What the task asks —
Without changing anything, set down every line shown below.

(Stored data entries)

************

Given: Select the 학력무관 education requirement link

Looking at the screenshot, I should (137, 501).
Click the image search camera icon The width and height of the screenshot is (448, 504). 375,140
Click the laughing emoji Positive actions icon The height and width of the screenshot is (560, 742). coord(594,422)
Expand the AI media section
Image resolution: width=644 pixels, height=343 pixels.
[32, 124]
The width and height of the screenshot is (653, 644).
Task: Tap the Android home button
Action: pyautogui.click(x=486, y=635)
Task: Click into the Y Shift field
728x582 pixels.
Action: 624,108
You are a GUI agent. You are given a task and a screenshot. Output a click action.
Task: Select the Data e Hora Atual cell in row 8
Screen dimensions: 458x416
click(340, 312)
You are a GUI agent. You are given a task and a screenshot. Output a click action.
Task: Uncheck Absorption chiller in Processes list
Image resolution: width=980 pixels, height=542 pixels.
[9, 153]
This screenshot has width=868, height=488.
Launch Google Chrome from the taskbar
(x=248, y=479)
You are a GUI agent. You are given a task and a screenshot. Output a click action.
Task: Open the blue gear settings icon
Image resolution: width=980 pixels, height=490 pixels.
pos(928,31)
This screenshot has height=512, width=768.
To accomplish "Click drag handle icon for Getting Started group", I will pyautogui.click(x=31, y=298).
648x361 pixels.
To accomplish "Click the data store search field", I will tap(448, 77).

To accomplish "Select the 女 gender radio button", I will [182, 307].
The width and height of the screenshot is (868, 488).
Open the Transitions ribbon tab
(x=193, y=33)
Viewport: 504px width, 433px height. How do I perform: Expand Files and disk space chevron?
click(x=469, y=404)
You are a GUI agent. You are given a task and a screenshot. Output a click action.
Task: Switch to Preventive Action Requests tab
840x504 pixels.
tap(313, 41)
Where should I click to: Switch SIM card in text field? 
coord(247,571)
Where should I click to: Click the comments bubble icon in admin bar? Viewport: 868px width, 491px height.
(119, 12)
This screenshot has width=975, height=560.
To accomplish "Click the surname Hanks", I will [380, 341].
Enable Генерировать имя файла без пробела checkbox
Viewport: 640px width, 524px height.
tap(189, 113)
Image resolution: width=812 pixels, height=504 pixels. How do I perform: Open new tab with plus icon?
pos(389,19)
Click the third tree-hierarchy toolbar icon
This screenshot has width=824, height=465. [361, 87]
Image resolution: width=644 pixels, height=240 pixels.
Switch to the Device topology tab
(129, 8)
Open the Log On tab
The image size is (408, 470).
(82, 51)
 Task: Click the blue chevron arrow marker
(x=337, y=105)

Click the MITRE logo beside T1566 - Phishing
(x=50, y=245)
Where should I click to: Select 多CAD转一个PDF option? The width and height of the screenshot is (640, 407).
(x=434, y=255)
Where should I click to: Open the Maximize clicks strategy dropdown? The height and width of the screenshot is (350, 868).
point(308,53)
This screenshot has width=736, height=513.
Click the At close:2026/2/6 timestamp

************

Task result —
Given: Select the 학력무관 education requirement link

Looking at the screenshot, I should (137, 501).
Click the image search camera icon The width and height of the screenshot is (448, 504). 375,140
Click the laughing emoji Positive actions icon The height and width of the screenshot is (560, 742). coord(594,422)
Expand the AI media section
Image resolution: width=644 pixels, height=343 pixels.
[32, 124]
The width and height of the screenshot is (653, 644).
Task: Tap the Android home button
Action: pyautogui.click(x=486, y=635)
Task: Click into the Y Shift field
728x582 pixels.
Action: 624,108
You are a GUI agent. You are given a task and a screenshot. Output a click action.
Task: Select the Data e Hora Atual cell in row 8
Screen dimensions: 458x416
click(340, 312)
You are a GUI agent. You are given a task and a screenshot. Output a click action.
Task: Uncheck Absorption chiller in Processes list
Image resolution: width=980 pixels, height=542 pixels.
[9, 153]
This screenshot has width=868, height=488.
Launch Google Chrome from the taskbar
(x=248, y=479)
You are a GUI agent. You are given a task and a screenshot. Output a click action.
Task: Open the blue gear settings icon
Image resolution: width=980 pixels, height=490 pixels.
pos(928,31)
This screenshot has height=512, width=768.
To accomplish "Click drag handle icon for Getting Started group", I will pyautogui.click(x=31, y=298).
648x361 pixels.
To accomplish "Click the data store search field", I will tap(448, 77).

To accomplish "Select the 女 gender radio button", I will [182, 307].
The width and height of the screenshot is (868, 488).
Open the Transitions ribbon tab
(x=193, y=33)
Viewport: 504px width, 433px height. How do I perform: Expand Files and disk space chevron?
click(x=469, y=404)
You are a GUI agent. You are given a task and a screenshot. Output a click action.
Task: Switch to Preventive Action Requests tab
840x504 pixels.
tap(313, 41)
Where should I click to: Switch SIM card in text field? 
coord(247,571)
Where should I click to: Click the comments bubble icon in admin bar? Viewport: 868px width, 491px height.
(119, 12)
This screenshot has width=975, height=560.
To accomplish "Click the surname Hanks", I will [380, 341].
Enable Генерировать имя файла без пробела checkbox
Viewport: 640px width, 524px height.
tap(189, 113)
Image resolution: width=812 pixels, height=504 pixels. How do I perform: Open new tab with plus icon?
pos(389,19)
Click the third tree-hierarchy toolbar icon
This screenshot has width=824, height=465. [361, 87]
Image resolution: width=644 pixels, height=240 pixels.
Switch to the Device topology tab
(129, 8)
Open the Log On tab
The image size is (408, 470).
(82, 51)
 Task: Click the blue chevron arrow marker
(x=337, y=105)

Click the MITRE logo beside T1566 - Phishing
(x=50, y=245)
Where should I click to: Select 多CAD转一个PDF option? The width and height of the screenshot is (640, 407).
(x=434, y=255)
Where should I click to: Open the Maximize clicks strategy dropdown? The height and width of the screenshot is (350, 868).
point(308,53)
This screenshot has width=736, height=513.
Click the At close:2026/2/6 timestamp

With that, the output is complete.